--- START OF Dataset extract ---

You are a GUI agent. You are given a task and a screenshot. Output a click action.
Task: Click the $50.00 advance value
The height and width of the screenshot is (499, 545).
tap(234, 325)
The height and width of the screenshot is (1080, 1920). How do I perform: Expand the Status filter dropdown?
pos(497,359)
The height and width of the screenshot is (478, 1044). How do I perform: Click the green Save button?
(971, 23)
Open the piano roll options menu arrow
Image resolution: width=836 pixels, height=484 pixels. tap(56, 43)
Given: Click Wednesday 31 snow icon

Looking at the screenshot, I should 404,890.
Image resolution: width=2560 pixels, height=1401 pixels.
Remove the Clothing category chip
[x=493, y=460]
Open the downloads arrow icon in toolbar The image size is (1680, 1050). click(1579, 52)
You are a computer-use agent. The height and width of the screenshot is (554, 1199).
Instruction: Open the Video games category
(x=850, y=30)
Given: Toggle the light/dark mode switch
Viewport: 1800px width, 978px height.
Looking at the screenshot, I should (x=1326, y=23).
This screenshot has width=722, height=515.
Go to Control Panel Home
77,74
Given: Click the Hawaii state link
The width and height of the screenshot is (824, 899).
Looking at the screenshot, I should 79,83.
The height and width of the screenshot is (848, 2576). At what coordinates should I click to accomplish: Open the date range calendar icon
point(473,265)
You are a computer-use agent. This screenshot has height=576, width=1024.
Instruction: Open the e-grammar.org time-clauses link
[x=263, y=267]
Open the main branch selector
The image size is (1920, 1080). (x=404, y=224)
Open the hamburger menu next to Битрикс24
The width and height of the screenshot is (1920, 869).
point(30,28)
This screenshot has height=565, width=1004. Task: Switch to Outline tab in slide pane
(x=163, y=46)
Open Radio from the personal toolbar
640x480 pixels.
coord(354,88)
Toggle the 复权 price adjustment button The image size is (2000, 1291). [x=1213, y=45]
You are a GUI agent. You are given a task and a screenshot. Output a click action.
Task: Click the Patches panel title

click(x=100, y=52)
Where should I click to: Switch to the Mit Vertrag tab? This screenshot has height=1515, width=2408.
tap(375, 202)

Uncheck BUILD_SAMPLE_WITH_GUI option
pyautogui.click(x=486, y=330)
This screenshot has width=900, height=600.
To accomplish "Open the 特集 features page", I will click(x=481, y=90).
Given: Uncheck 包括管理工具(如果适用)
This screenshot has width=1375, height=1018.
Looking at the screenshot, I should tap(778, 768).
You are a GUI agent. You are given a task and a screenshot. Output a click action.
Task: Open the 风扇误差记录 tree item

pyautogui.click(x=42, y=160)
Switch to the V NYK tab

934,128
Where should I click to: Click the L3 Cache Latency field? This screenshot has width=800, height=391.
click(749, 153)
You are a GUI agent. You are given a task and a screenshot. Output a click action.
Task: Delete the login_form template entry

--- END OF Dataset extract ---

* [Problem statement]:
Please rewrite everything in the items above, from the line containing "Uncheck BUILD_SAMPLE_WITH_GUI option" down to the line containing "will click(x=481, y=90).", as a Markdown table with the columns Row and Line. Give each line its own numbered row, and leave out any blank lines.

* [Response for this exercise]:
| Row | Line |
|---|---|
| 1 | Uncheck BUILD_SAMPLE_WITH_GUI option |
| 2 | pyautogui.click(x=486, y=330) |
| 3 | This screenshot has width=900, height=600. |
| 4 | To accomplish "Open the 特集 features page", I will click(x=481, y=90). |